Period fertility, Cohort fertility, Fertility translation, Mean age of fertility, Average cohort fertility

Introduction

Ryder's (1964) defining article on “translation” in the first issue of Demography cast period fertility fluctuations as distortions of the underlying cohort behavior. Ryder (1964, 1965) saw the cohort, that is, the group of persons born in the same period, as a key sociological concept because social change has different impacts on persons of different ages, and the consequences of those impacts persist. In the study of fertility, Ryder believed the cohort was theoretically central because the behavior of different cohorts reflects those different socioeconomic conditions, and empirically significant because cohort fertility is more stable than period fertility. That translation perspective has since been updated by Keilman (2001) and further elaborated in Zeng and Land (2002).

In contrast to that cohort-centric view, Ní Bhrolcháin (1992) offered a period-centered perspective. She argued that period changes were unambiguously the prime source of fertility variation, and “if there are cohort effects in twentieth-century developed-country fertility series, they are so subtle as to be extremely difficult to detect” (Ní Bhrolcháin 1992:662). The empirical review by Hobcraft et al. (1982) saw consistency in the age pattern of period fertility but not in the age pattern of cohort fertility, indicating a greater consistency across age in period behavior. That suggests that the greater stability in cohort fertility is simply structural, in that cohort fertility just averages the highs and lows of period experience.

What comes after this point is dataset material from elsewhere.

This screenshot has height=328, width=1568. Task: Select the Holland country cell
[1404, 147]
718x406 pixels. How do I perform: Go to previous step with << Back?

Cohort fertility has a clear heuristic appeal: women have children, mostly one at a time, and their past childbearing is obviously relevant to their subsequent behavior. Still, people live day by day, and those period influences can be long-lasting. The cohort emphasis ignores the fact that period fertility determines cohort size. There is also the practical limitation that the cohorts of greatest interest—those in their peak reproductive years—are decades away from completing their childbearing, and there is no generally accepted way of completing their fertility (Bohk-Ewald et al. 2018). Two decades ago, the issue of period fertility “distortions” arose again, with the controversy over whether recently observed period fertility declines actually reflected a change in cohort fertility behavior (Bongaarts and Feeney 1998; Frejka and Calot 2001; Kim and Schoen 2000; Lesthaeghe and Willems 1999; Schoen 2004; Van Imhoff and Keilman 2000).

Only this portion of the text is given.